Quote:
the rule of six for ladders - Chapter II of Dunhuang Classic of Weiqi?
I wrote an article at Hangzhou meeting 2016,that explained chapter II in detail.
You had already given your real name tucked away in the threads here, but it is good to have this confirmation. Thank you.
For the benefit of others, I think he is underselling himself. That paper (in Chinese) is massive, about 22 dense pages, and it is about kos as much as ladders. My understanding is that the portion about ladders was not specially new, and not controversial, but this was by far the most detailed and helpful exposition. The portion on kos, however, was entirely new and was a major new contribution. It delves into double kos, triple kos, seki-kos etc. This would be the only part relevant to the rule aficionado, I imagine.

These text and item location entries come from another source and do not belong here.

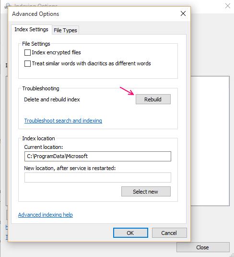Open the Advanced indexing help link
Image resolution: width=234 pixels, height=257 pixels.
click(46, 215)
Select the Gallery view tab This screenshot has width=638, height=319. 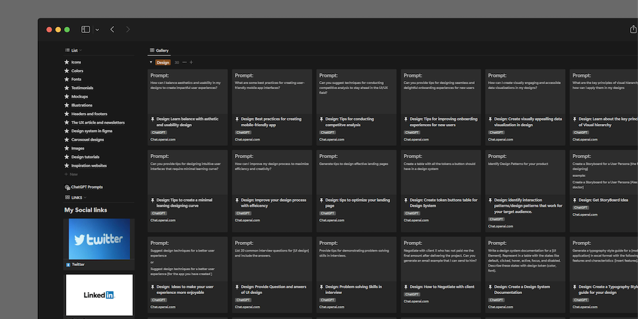(x=159, y=50)
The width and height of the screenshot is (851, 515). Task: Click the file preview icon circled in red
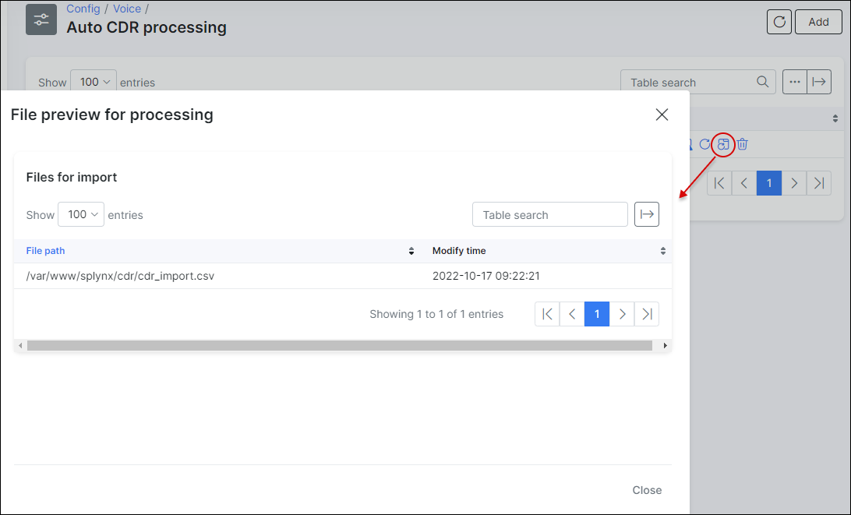point(724,144)
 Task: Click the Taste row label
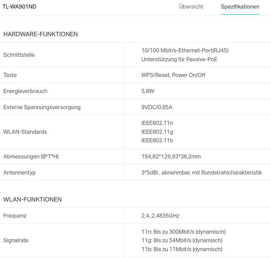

In saying that, I am reflecting mainly the views of others that I solicited at the symposium, though at that point almost no-one had read the full paper. We had only heard, as I recall, a 15-minute slide presentation. I found it hard to follow myself, because the Dunhuang language is unusual and elliptic (in parts, it's almost in shopping-list note form, actually), but the author had helpfully put quite a few passages into modern Chinese.

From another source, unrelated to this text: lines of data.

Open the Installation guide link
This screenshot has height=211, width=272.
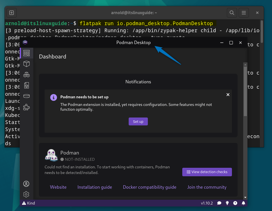tap(95, 187)
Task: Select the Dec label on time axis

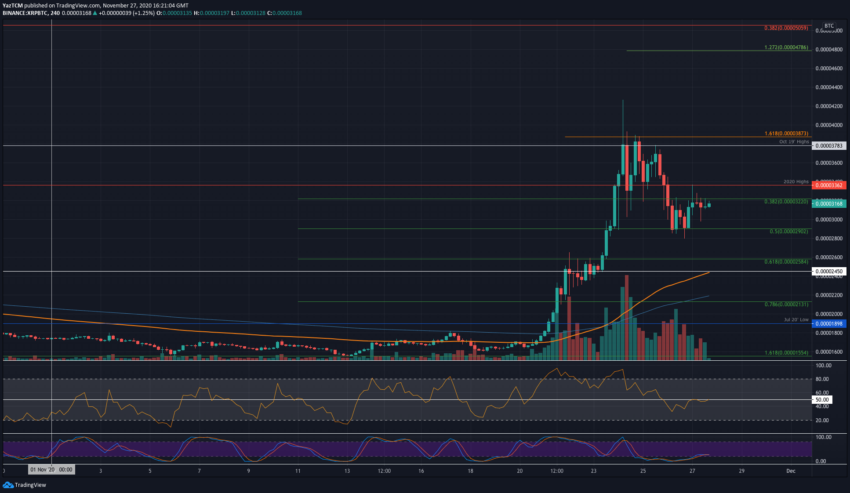Action: pyautogui.click(x=791, y=471)
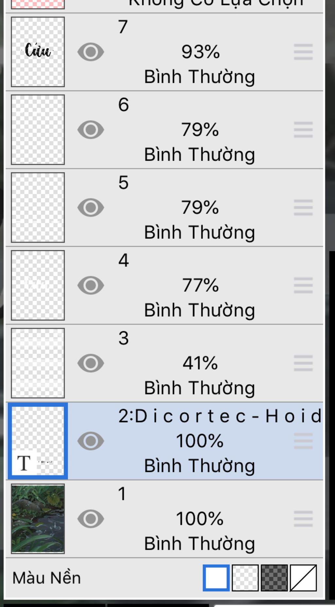The image size is (335, 607).
Task: Select layer 7 thumbnail with Cửu text
Action: point(38,52)
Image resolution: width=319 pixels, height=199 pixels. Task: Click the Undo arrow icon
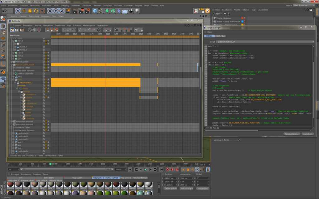[5, 11]
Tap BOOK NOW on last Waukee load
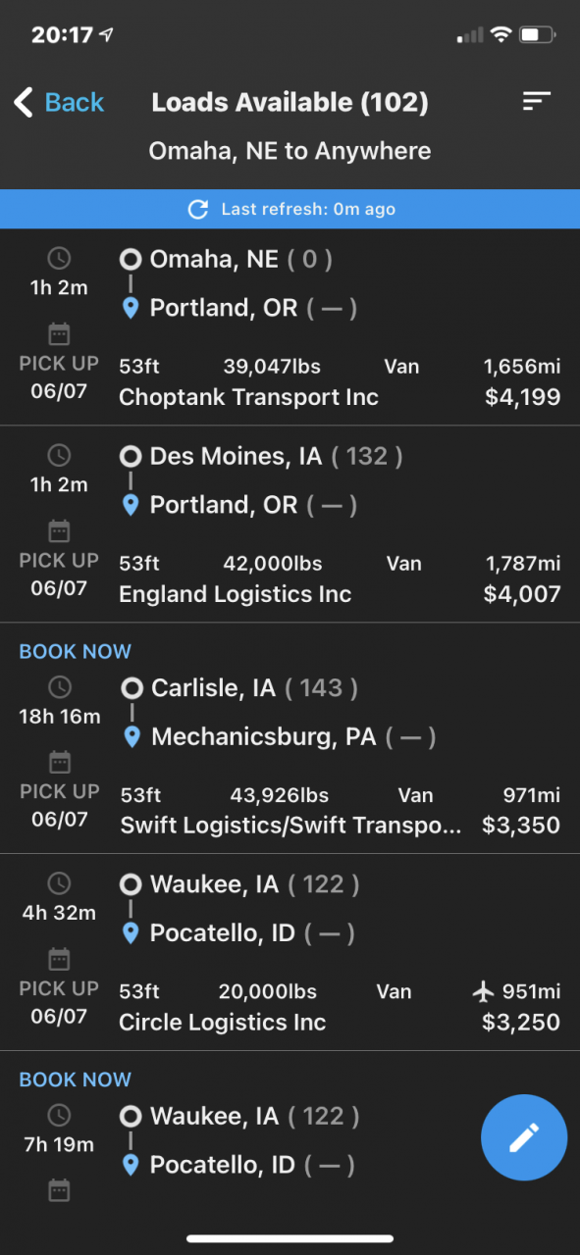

Because of my personal interests, it was naturally the language that interested me most. In particular I found the discussion of the common-or-garden word 行 especially illuminating. It has variant pronunciations (xing or hang or heng, though different again in ancient Chinese), but I was already familiar with that. What was totally new to me though - and great fun - was a sentence that went something like "Confucian scholars say 权, military men say 奇, but go players say 行." The author showed how they were the same (which is actually quite mind-boggling and I'm not sure I entirely followed the argument). But this term (as he shows) is also relevant to the understanding of 路 and 道.
So, I would say the omens for the present contributions on counting are potentially very good if only we can get to see the full depth of the research behind it, rather than the perhaps misleading snippets here. However, at this stage, looking at it purely linguistically rather than through the prism of rules, I still have to wonder if it's an adventurous step too far. But I await developments with great interest.